Aim of the task: With the line containing "You are a computer-use" as the start and the line containing "Instruction: Click the Next > step button" as the end, transcribe that span of the entries below exactly, including both.

Data in this exercise:
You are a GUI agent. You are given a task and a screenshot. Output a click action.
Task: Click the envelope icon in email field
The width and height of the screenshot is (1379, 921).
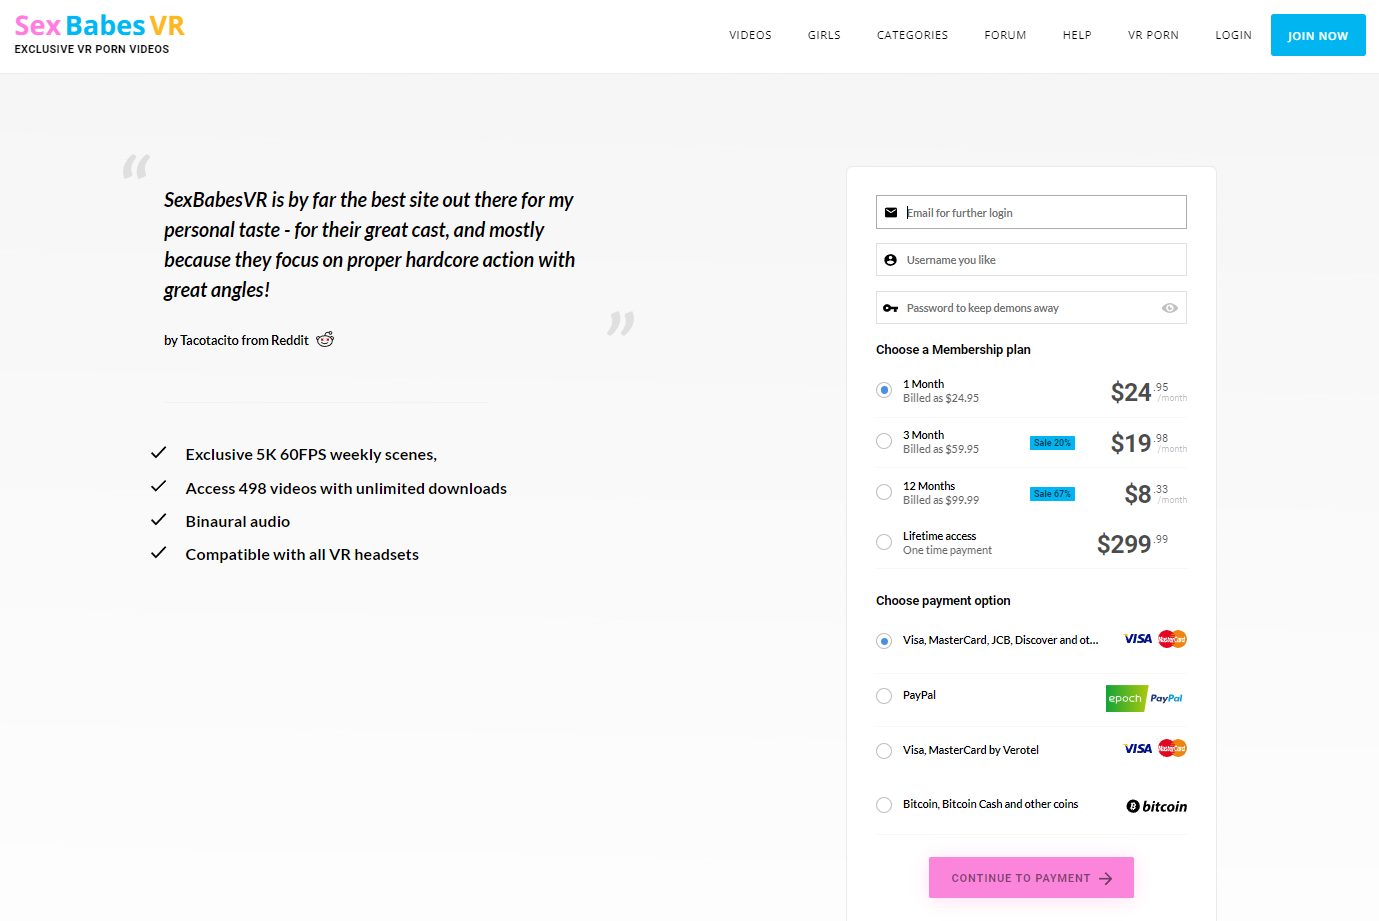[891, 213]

--

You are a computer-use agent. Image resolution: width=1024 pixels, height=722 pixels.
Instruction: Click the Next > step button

* * *

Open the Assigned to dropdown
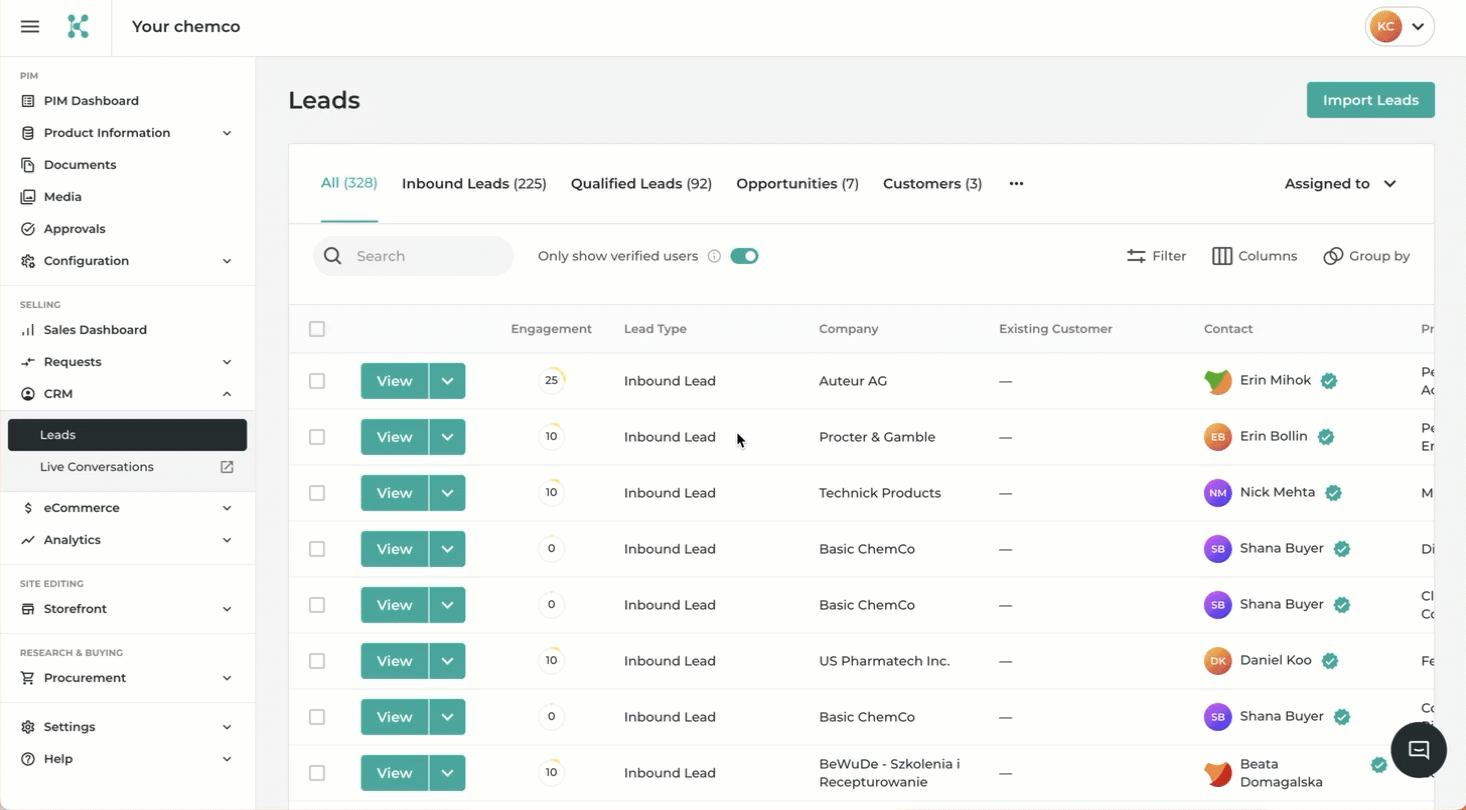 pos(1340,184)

Solution to this task:
You are a computer-use agent. Image resolution: width=1024 pixels, height=722 pixels.
Instruction: Click the Next > step button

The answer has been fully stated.